Condorcet n’est pas frappé encore ; mais il se sent suspect et l’abandon que fait la Convention, dès les premiers jours, du plan de constitution où il avait mis toute la force et tout l’orgueil de son esprit, le décourage et le rebute ; il n’a plus aucune influence au Comité de l’instruction publique : c’est Siéyès, maintenant, c’est Daunou, ce sont d’anciens prêtres ou oratoriens qui y dominent ; et, comme M. Guillaume l’a montré dans sa publication magistrale des procès verbaux du Comité de l’Instruction publique, ils abaissent le magnifique programme d’éducation conçu par le philosophe de l’Encyclopédie. Ils veulent que l’État ne s’occupe que de l’instruction élémentaire ; et ils abandonnent à la libre concurrence (peut-être aux anciennes congrégations enseignantes subsistant malgré une apparente dispersion), tout le haut et moyen enseignement. C’est humilier l’idéal révolutionnaire. Mais cette humiliation n’est que passagère, et le XVIIIe siècle retrouvera son niveau que la platitude ou la sournoiserie ecclésiastiques ravalent un moment. En ces premiers jours, la pensée de la Montagne victorieuse et menacée était ailleurs et l’obscure intrigue déprimante de Siéyès pouvait s’exercer.

CONSIGNE 1 :: Relevez tous les noms de personnes cités dans l'extrait sur Condorcet.
CONSIGNE 2 :: Prolongez l'extrait sur Condorcet à partir de sa dernière phrase.
La liste qui suit ne joue aucun rôle ici.

DONNÉES ::

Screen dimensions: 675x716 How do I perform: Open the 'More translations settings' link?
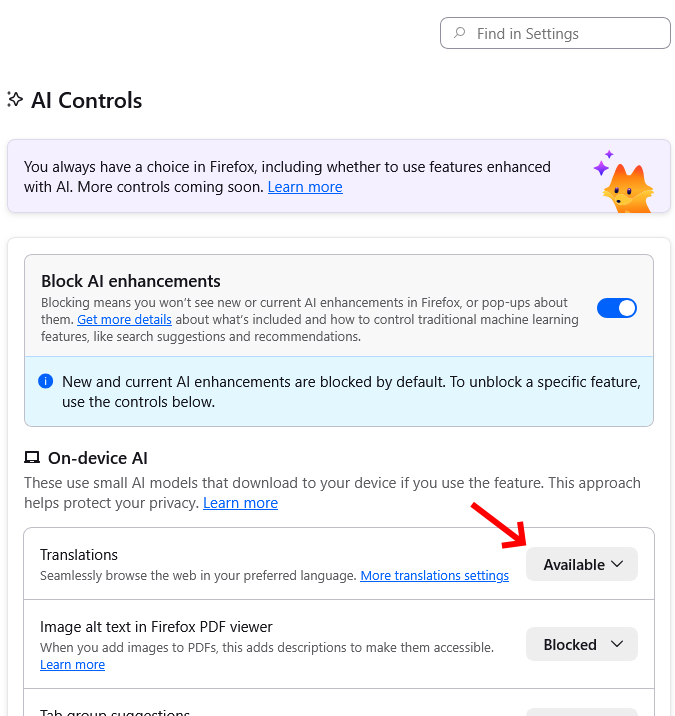click(434, 576)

RÉPONSE 1 :: Condorcet, Siéyès, Daunou, M. Guillaume

RÉPONSE 2 ::
Il semble de même que, dans le préambule de la Constitution que la Montagne vote en quelques jours et qu’elle est en état de présenter au peuple dès le 24 juin, se marque un fléchissement de la pensée révolutionnaire. Le projet de Condorcet, fidèle à l’esprit encyclopédique en ce qu’il a de plus libre et de plus net, ne faisait appel qu’à la raison de l’homme, et ne prévoyait pas d’autre garantie.

C’est « en présence de l’Être suprême » que la Montagne proclame les Droits de l’Homme. Voulait-elle affirmer le déisme de la plupart de ses membres ? Voulait-elle surtout rassurer les peuples encore imprégnés de la tradition chrétienne et, sans s’incliner devant la superstition des prêtres, mettre Dieu du côté de la Révolution ? Elle voulait circonscrire la Vendée, prévenir la propagation funeste du fanatisme religieux. Surtout, elle se hâtait d’offrir à la France une Constitution. Les croyants auraient réclamé si le nom de Dieu, qui figurait dans la Constitution de 1791, avait été effacé de celle de 1793 ; les athées ne se scandalisaient pas trop de « l’Être suprême », le plus court était donc d’inscrire sur la Constitution ce vague pseudonyme de Dieu.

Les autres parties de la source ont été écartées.